Il 4-4-2 camuffato da 4-2-3-1, passa momentaneamente a quest’ultimo quando Danilo chiede il cambio e Allegri lo sostituisce con Morata. L’approccio da passivo diventa attivo, il baricentro si alza sensibilmente, la Juventus diventa pericolosa. I fenomeni davanti si dimostrano potenzialmente pericolosi ad ogni accenno di giocata, ma l’Inter, rintanata e protagonista di un’importante densità nelle zone centrali del campo, evidenzia la mancanza di organizzazione offensiva dei bianconeri e gli sterili movimenti dei suoi interpreti, figli esclusivamente delle percezioni che gli stessi hanno del momento. Con ciò, la Juventus trova il modo di rendersi pericolosa a più riprese.
Il secondo tempo
Per assistere al gol bisogna comunque attendere la ripresa. Difesa a 40-50 metri, pressing alto, giocate di prima, densità nella metà campo avversaria, rapide verticalizzazioni, tanti tentativi di uno contro uno. Tra il 50’ e il 52’ la Juventus, che ha mantenuto lo stesso approccio di fine primo tempo, la ribalta: Alex Sandro-Morata prima, Vlahovic poi. Quaranta minuti al termine della gara sono tanti e un solo gol di vantaggio può non bastare. La Juventus a trazione offensiva, sulla carta, si mantiene invariata per altri dieci minuti.

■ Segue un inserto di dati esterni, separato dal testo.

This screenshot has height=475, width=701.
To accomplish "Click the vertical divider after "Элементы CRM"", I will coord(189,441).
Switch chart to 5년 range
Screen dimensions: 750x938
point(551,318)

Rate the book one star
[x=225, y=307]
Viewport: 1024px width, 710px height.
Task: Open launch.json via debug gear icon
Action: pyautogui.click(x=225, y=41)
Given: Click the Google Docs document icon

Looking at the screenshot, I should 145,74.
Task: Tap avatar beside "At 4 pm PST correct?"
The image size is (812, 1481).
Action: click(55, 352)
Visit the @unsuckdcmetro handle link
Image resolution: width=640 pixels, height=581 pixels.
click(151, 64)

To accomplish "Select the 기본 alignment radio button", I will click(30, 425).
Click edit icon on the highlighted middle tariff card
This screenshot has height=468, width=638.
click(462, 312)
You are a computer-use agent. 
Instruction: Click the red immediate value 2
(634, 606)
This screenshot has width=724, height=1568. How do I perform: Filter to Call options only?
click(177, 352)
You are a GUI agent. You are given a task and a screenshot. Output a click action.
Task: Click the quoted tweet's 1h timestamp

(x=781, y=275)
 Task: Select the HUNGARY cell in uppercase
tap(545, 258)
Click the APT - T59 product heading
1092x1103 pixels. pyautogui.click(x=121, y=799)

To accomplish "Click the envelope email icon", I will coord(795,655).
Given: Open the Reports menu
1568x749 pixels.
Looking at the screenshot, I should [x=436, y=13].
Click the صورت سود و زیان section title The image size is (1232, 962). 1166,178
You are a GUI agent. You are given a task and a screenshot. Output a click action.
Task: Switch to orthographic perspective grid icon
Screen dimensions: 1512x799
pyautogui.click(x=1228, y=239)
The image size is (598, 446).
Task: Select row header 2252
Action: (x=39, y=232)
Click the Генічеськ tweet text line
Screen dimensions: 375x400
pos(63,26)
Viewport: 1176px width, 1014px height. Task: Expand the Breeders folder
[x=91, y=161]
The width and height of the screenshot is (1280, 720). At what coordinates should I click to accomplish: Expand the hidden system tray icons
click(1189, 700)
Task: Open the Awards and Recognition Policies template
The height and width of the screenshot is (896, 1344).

Il richiamo della natura, secondo dopo secondo, si impossessa del buon Allegri e, al 60’, può finalmente dar sfogo ai suoi primitivi impulsi: baricentro nuovamente giù, esterni che fungono da terzini, falegnameria pesante in mezzo al campo a far da scudo alla difesa e lanci lunghi verso il solitario Vlahovic. Perché di questo si è trattato. 5-3-2, da parte gli istinti offensivi e il sangue messo in bella mostra alla vista dello squalo nerazzurro, che altro non aspettava. Dal manuale del calcio secondo cui: come portarsi un avversario in casa.
Invece di cavalcare l’onda e di sfruttare il momento positivo per rifilare il colpo di grazia ad una squadra alle corde, palesemente ammattita dalla botta subita, Allegri decide che è tempo di rintanarsi e s’illude di poter mantenere il risultato invariato per 30 minuti. Attaccare per difendere? Macché. Difendere per subire.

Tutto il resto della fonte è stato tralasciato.